§ **TEXT PASSAGE**:
-- -- --

Defined contribution schemes
Payments to defined contribution retirement benefit schemes are charged as an expense as they fall due.

Taxation

Current tax
Current tax is provided at amounts expected to be paid (or recoverable) using the tax rates and laws that have been enacted or substantively enacted at the Statement of Financial Position date.

Deferred tax
Deferred tax arises as a result of including items of income and expenditure in taxation computations in periods different from those in which they are included in the Company's financial statements. Deferred tax is provided in full on timing differences which result in an obligation to pay more or less tax at a future date, at the average tax rates that are expected to apply when the timing differences reverse, based on current tax rates and laws. Deferred tax assets and liabilities are not discounted.

The carrying amount of deferred tax assets are reviewed at each reporting date and a valuation allowance is set up against deferred tax assets so that the net carrying amount equals the highest amount that is more likely than not to be recovered based on current or future taxable profit.

-- -- --

§ **DATASET CONTENT**:
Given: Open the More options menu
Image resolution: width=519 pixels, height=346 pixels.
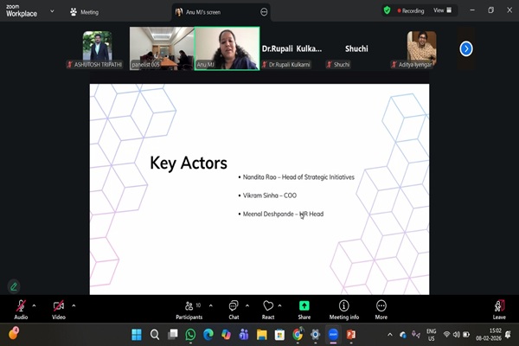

-- -- --

§ **EXERCISE**: Continue the accounting policy passage on pension contributions and taxation from its final sentence.

§ **WRITTEN ANSWER**:
Tangible fixed assets

Tangible fixed assets are stated at cost or valuation, net of depreciation and any provision for impairment. Depreciation is provided on all tangible fixed assets, other than investment property and freehold land, at rates calculated to write off the cost or valuation, less estimated residual value, of each asset on a straight-line or reducing balance basis over its expected useful life, as follows:

Plant and machinery etc. 3 years straight line

Residual value represents the estimated amount which would currently be obtained from disposal of an asset, after deducting estimated costs of disposal, if the asset were already of the age and in the condition expected at the end of its useful life.

The gain or loss arising on the disposal of an asset is determined as the difference between the sale proceeds and the carrying value of the asset, and is credited or charged to profit or loss.

Impairment of assets

Assets, other than those measured at fair value, are assessed for indicators of impairment at each Statement of Financial Position date. If there is objective evidence of impairment, an impairment loss is recognised in the Statement of Income and Retained Earnings as described below.

Fixed asset investments

Interests in subsidiaries, associates and jointly controlled entities are initially measured at cost and subsequently measured at cost less any accumulated impairment losses. The investments are assessed for impairment at each reporting date and any impairment losses or reversals of impairment losses are recognised immediately in the income statement.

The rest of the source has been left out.